YOUR GOAL
Return every line from the records below with the string "computer".

START RECORDS TO USE

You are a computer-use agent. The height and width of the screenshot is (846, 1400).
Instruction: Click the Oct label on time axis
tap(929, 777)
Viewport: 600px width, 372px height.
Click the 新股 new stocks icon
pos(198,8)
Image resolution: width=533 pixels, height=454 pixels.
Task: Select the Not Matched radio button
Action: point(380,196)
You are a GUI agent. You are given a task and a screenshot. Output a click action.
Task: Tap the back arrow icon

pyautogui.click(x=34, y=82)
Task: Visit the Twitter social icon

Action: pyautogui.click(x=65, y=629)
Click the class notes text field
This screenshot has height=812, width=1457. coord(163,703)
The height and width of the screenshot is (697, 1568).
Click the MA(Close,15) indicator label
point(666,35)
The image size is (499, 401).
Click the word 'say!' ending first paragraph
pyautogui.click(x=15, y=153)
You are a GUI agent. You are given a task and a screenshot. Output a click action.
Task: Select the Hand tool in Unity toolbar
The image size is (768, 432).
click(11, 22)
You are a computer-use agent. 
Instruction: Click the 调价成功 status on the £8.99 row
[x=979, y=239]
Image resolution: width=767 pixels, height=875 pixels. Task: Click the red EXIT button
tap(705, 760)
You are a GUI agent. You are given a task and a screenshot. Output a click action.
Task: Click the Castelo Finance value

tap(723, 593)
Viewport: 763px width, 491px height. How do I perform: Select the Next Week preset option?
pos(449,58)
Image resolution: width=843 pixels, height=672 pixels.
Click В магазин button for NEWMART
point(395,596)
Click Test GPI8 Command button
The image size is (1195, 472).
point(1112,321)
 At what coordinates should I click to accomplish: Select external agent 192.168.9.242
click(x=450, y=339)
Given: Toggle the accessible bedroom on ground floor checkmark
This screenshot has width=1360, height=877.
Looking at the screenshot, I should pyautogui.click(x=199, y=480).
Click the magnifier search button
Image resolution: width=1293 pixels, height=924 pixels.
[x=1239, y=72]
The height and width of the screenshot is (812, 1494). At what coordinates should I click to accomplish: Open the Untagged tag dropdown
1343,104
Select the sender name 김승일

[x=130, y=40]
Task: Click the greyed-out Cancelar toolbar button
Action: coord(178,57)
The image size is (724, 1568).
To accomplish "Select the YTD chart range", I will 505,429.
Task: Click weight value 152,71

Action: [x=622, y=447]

END RECORDS TO USE

SOLUTION TO THIS TASK
You are a computer-use agent. The height and width of the screenshot is (846, 1400).
You are a computer-use agent. 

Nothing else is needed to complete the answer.